まさか陸上を辞めてしまったのだろうか? それとも怪我でもしてるのか?
私は心配になり、いてもたってもいられず、城ヶ崎学園の男子に彼の事を聞いてみた。
すると……。彼は中学1年の時の全国大会で、夜中ホテルから勝手に抜け出して遊びに行きそこで事故に遭ったそうだ。
噂では女の子と遊び歩いていたって……、彼はそう言った。
今は学校の嫌われものだって、名門の名を傷付けたって、陸上部の存続も危うい、部員全員が彼のようにいい加減な行動をするって見られている。
宮園翔は学校の汚物、ガン細胞、早く辞めて欲しい。
聞くに絶えない言葉を投げ掛けられた。
『嘘、嘘、嘘だ!』
私は彼の言葉が信じられなかった。
あの子が、あの純粋に……走る事以外に興味無さそうな、あの子が……宮園様がそんな事をするなんて……私は信じ無かった。
絶対に信じない……自分の目で見るまでは……彼の姿を確認するまでは、絶対に信じない……。
そう思った私は……陸上部を辞めた。
そしてその日から、宮園様の話を聞いてから、私は毎日塾に通い毎日勉強に明け暮れた。
城ヶ崎学園の高等部に入学する為に。
中学受験よりも遥かに難関の高校受験、恐らく全国トップクラスの学力が必要。
親にも、先生にもお前じゃ絶対無理だ。最初は笑って相手にされず、それでも入りたいと食い下がると、ふざけるなと怒られ……そう言われ続けた。
でも……私は諦めなかった。
彼に会うまでは、宮園様をこの目で見るまで……絶対に諦めない。
そう思い死に物狂いで勉強をした。
【体育科では落ちぶれたが、普通科に転科して、いまだに学校にしがみついている。】
陸上部を辞めたが彼の動向が気になり勉強をしつつ何度か大会に行っては城ヶ崎の陸上部の人に宮園様の事を聞く。

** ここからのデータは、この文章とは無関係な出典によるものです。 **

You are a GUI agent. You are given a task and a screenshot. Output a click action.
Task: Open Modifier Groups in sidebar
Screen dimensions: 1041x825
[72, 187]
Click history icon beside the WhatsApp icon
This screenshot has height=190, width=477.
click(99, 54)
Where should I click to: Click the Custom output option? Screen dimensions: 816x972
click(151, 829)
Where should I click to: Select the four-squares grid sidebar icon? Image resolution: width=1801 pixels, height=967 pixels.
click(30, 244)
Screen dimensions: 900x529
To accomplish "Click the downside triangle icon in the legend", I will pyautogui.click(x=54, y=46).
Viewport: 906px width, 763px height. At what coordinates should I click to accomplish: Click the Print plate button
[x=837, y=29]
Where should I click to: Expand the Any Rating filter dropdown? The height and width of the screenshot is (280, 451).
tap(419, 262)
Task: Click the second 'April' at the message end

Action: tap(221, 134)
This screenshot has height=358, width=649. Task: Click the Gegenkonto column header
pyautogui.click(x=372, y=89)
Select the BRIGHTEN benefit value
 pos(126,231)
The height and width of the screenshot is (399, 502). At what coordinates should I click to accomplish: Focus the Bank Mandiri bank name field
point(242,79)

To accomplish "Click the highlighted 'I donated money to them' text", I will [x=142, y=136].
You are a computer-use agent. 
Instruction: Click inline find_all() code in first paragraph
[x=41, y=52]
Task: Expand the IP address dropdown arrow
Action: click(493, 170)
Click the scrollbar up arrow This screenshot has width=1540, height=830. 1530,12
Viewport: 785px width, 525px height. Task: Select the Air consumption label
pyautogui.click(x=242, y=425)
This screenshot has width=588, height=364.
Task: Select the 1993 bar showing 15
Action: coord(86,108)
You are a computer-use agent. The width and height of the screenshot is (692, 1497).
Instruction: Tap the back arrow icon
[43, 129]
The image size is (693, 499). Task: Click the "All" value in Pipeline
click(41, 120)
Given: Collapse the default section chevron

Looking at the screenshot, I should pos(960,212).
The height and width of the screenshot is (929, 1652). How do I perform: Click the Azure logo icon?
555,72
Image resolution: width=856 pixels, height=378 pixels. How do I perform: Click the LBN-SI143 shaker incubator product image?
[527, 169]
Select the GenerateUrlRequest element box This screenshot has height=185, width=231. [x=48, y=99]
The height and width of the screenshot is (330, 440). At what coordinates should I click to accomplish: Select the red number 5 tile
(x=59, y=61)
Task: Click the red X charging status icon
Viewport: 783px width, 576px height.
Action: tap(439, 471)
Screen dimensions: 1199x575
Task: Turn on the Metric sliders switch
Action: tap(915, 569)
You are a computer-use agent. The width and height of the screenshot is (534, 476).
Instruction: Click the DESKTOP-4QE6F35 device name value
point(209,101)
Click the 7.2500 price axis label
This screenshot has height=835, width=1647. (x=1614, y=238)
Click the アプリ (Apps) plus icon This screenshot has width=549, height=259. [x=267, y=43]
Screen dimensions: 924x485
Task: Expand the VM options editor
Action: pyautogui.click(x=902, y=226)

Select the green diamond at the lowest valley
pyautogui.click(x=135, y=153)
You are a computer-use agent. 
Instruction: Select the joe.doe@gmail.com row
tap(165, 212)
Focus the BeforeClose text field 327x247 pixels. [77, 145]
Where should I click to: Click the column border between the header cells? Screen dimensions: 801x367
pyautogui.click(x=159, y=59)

そして相変わらず苦虫を潰したような顔でそう聞かされた。
それならそれで構わない、
そんな彼をこの目で見れば……きっと諦めがつく。
……宮園様の悪口はもうたくさんだ。
私はそう思いそれ以来彼の事を聞くことなく勉強に邁進した。
そして……私は念願叶い城ヶ崎学園に合格を果たす。
遂に……遂に彼に会える……筈。
そう思った私はいてもたってもいられず、仮入部前日ひょっとしたら陸上部にいるのでは? と、放課後そっと競技場を覗いた。
綺麗な競技場だった。
まるで有名大学のような美しく整備が行き届いた競技場、トラックにはTURUGASIMAの文字。
トラックの中は天然の芝生が張られている。
「うわあ……綺麗」
こんなに綺麗なグラウンドを持つ部活に私の中で緊張が走る。
勉強勉強でずっと走ってなかった私が……全く才能の無い私が入部していいのだろうか?
でも、部員の人達を見ると、そんな不安は直ぐに消し飛んだ。
今はウォーミングアップをしているのだろうか? 部員の人達が個々に準備運動やランニングをしている。
厳しい感じ、堅苦しい感じはしなかった。
これなら入ってもいいかも……その楽しそうに練習している姿を見て私はそう思った。
そして……「いた!」 彼の姿を遂にこの目で確認した。
小学生の時よりも成長した彼、宮園様の姿を遂に……って……誰?!
彼の姿を確認した私は直ぐにその彼の前に座る超絶美少女の姿に釘付けになった。
「あれって……まる……ちゃん?」
白いトレーニングウェアに身を包んだ、元有名タレント、白浜円の姿がそこにあった。
「な……」
仲良さそうに芝生に座りながら話している二人の姿に……私の中で怒りが込み上げてくる。
私が必死で勉強している間に……。
そして今まで聞いた彼の噂話が頭の中で甦る。
「本当だった……んだ」
遊び人……女にだらしない……。
私の中で……彼への尊敬が憧れが、怒りに変わった瞬間だった。